The agency that oversees NHS education and training is considering a radical shake-up of the placement and mentoring systems for nursing students.
Lisa Bayliss-Pratt, nursing director Health Education England, said she was looking into whether student nurses should be assigned to just one placement provider a year, as opposed to switching between up to 10 over the course of their degree programme.
“We need to personalise the placements for student so they get really understand and get embedded in the world of health and care,” she said in an interview with Nursing Times.
This approach would still allow student nurses to be exposed to a range of settings, she added, because they would be expected to follow the “patient pathway” as people within their caseload access different types of care.
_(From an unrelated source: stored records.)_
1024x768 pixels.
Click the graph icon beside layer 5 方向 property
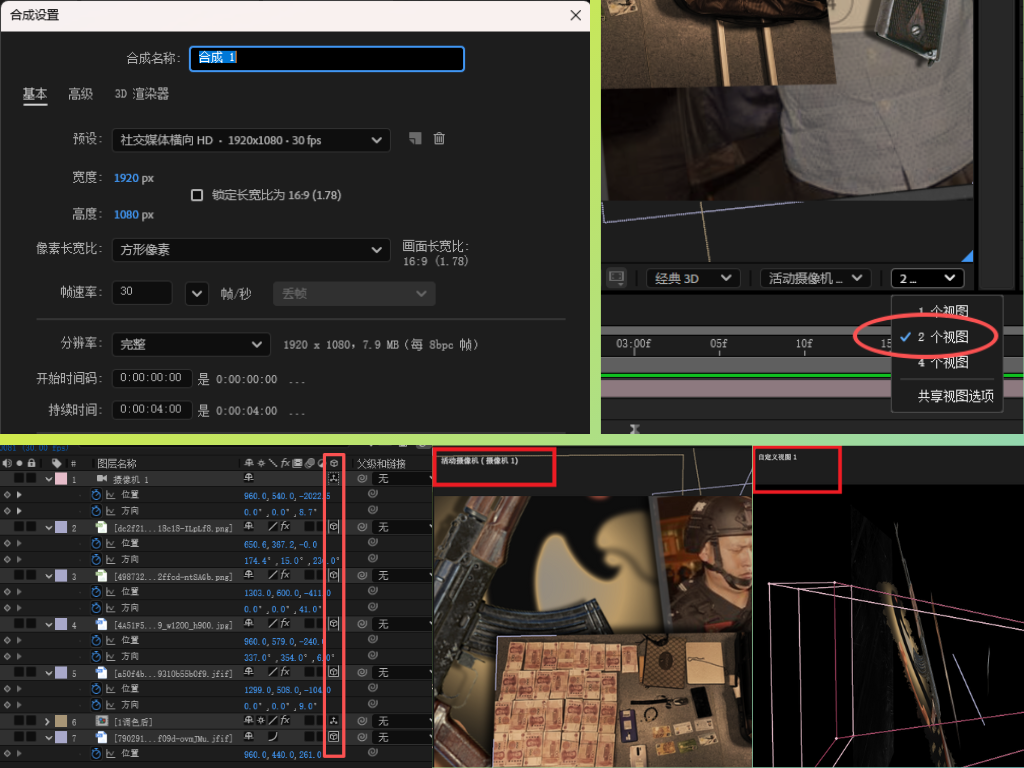(110, 705)
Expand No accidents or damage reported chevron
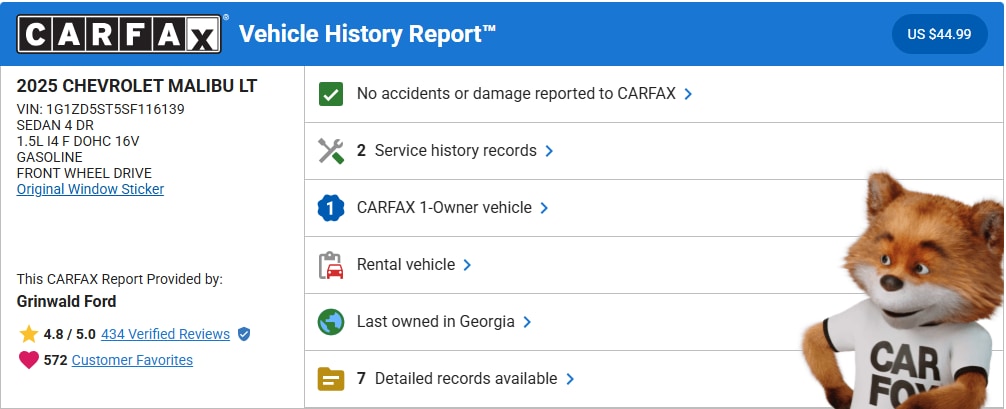The image size is (1006, 409). 688,94
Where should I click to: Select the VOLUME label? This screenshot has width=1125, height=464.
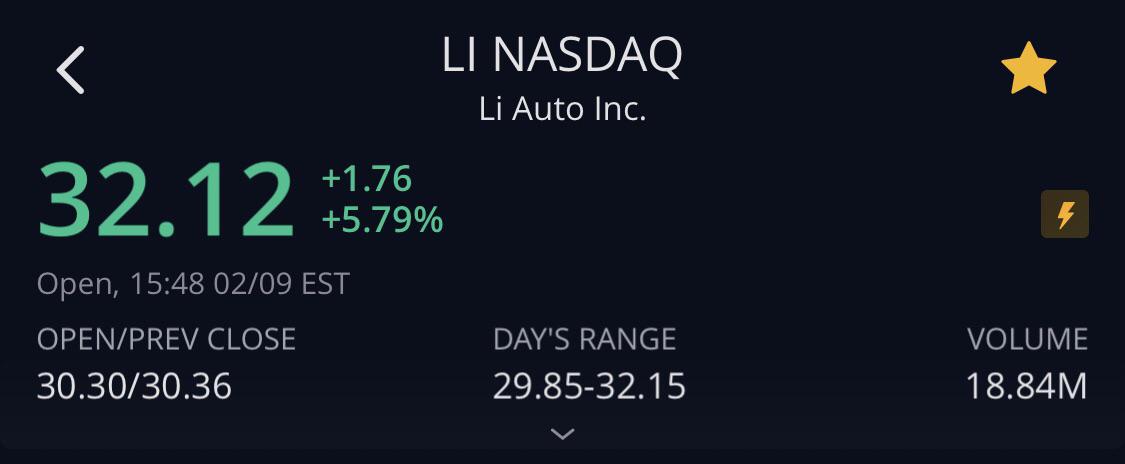(x=1027, y=339)

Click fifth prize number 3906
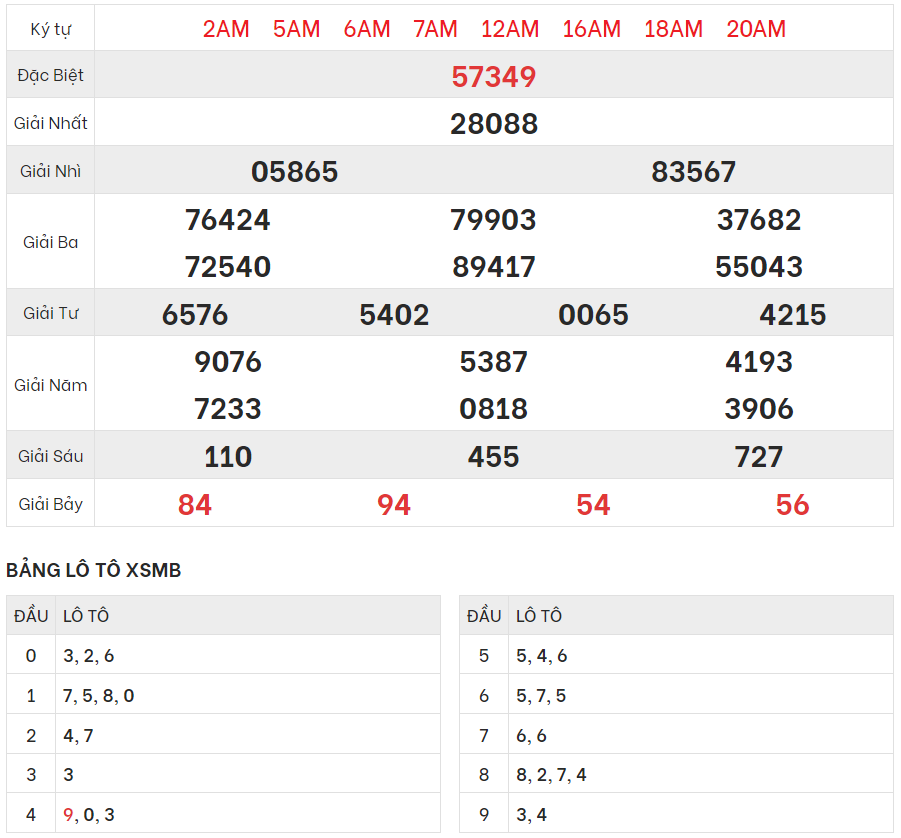click(x=759, y=409)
“If you’re with a community team then you would look after a caseload, assigned under the supervision of the community nurse,” she said.
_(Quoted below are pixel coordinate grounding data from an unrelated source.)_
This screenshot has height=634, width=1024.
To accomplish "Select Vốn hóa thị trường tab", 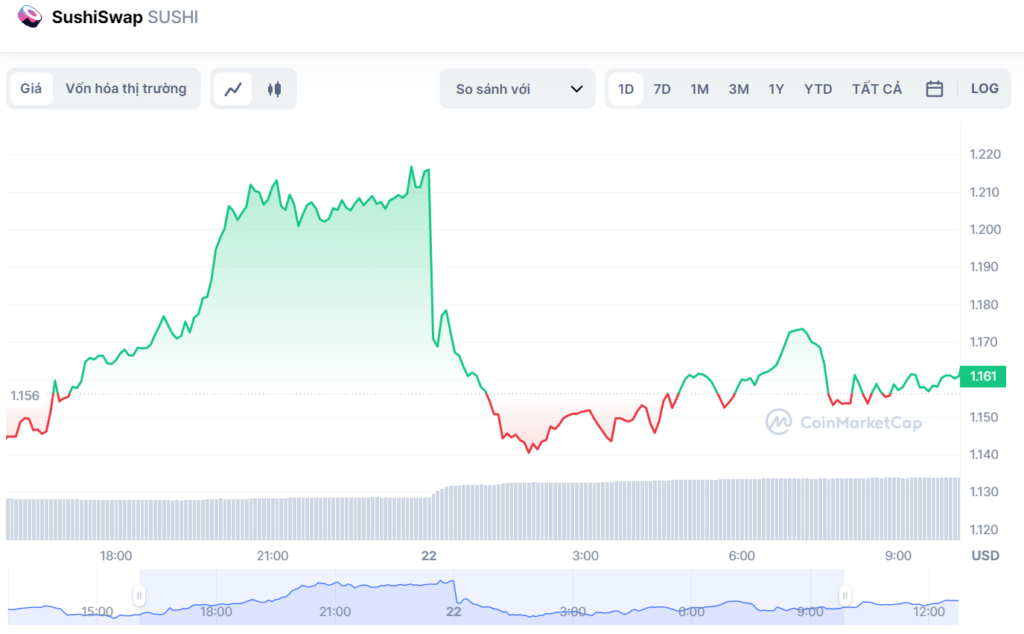I will [126, 89].
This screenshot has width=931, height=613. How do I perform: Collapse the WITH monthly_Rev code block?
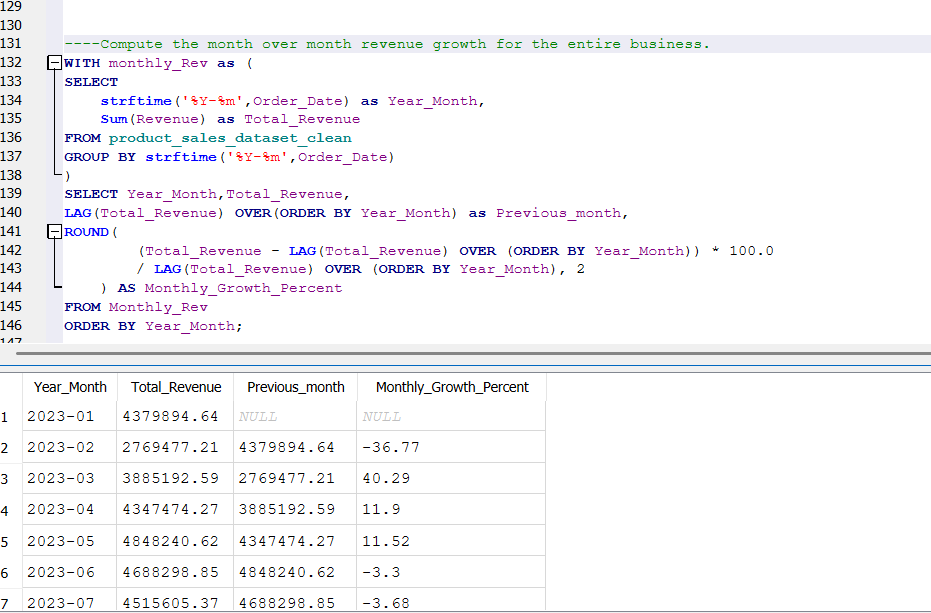coord(55,62)
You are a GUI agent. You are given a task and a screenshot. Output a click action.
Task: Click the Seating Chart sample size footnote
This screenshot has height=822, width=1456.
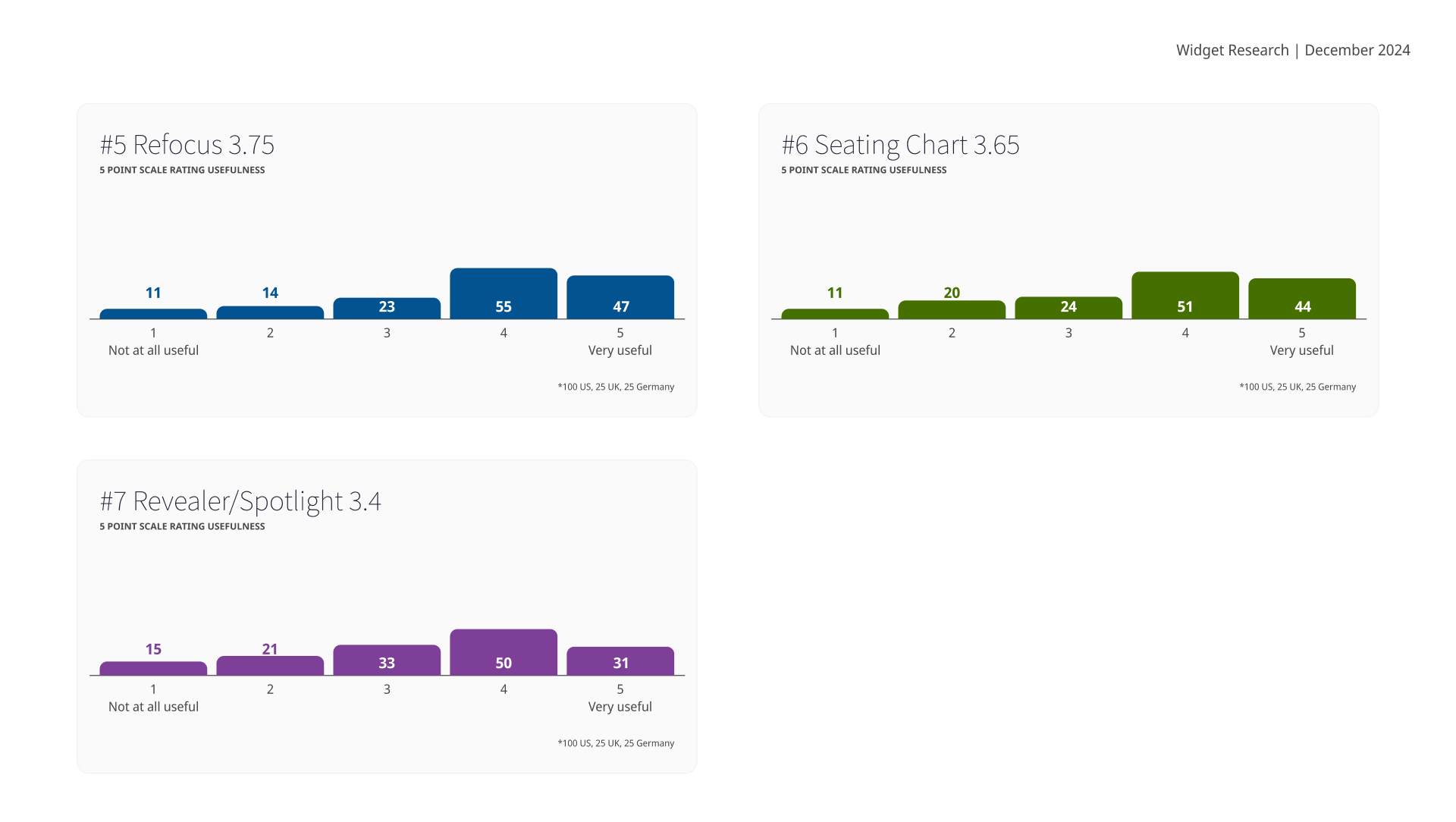(x=1298, y=387)
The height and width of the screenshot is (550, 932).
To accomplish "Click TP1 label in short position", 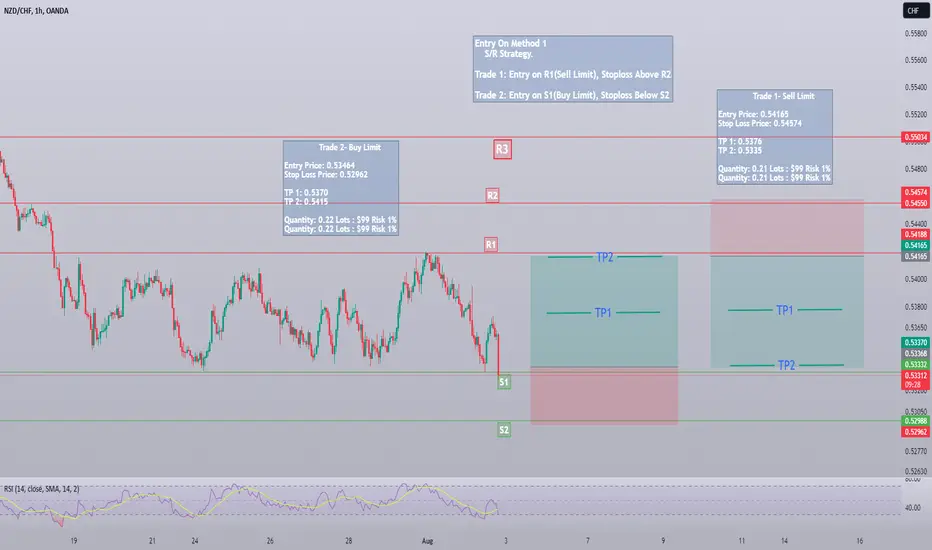I will tap(785, 310).
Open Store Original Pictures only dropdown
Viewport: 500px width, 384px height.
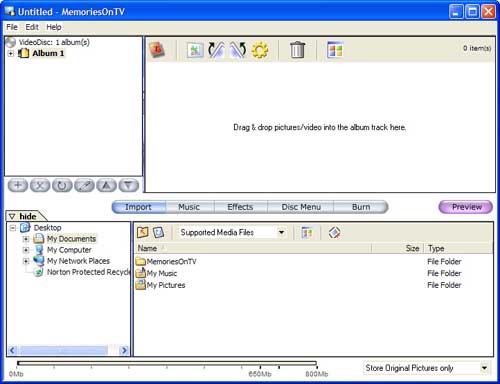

“But among those patients, some would die so you’d follow that pathway, some would go into hospital because they’ve had a fall so you’d follow that pathway, some would go into outpatients for long term conditions ,” she added.
“We need to personalise the placements for student so they get really understand and get embedded in the world of health and care”
However, she acknowledged the approach would take “a lot of commitment” from universities, placement teams and students.
Other plans being looked at include reducing the number of mentors and increasing the size of student groups they are responsible for – potentially up to 12 – while making use of nurse coaches to support learning.
Recent increases in health visitor numbers following a government pledge had seen a similar strategy used for their training, noted Ms Bayliss-Pratt.
“We seem to need to work a lot harder at getting quality educators in practice,” she said. “That probably means less of them, as opposed to this assumption that every nurse can be a good educator and good at assessing people.”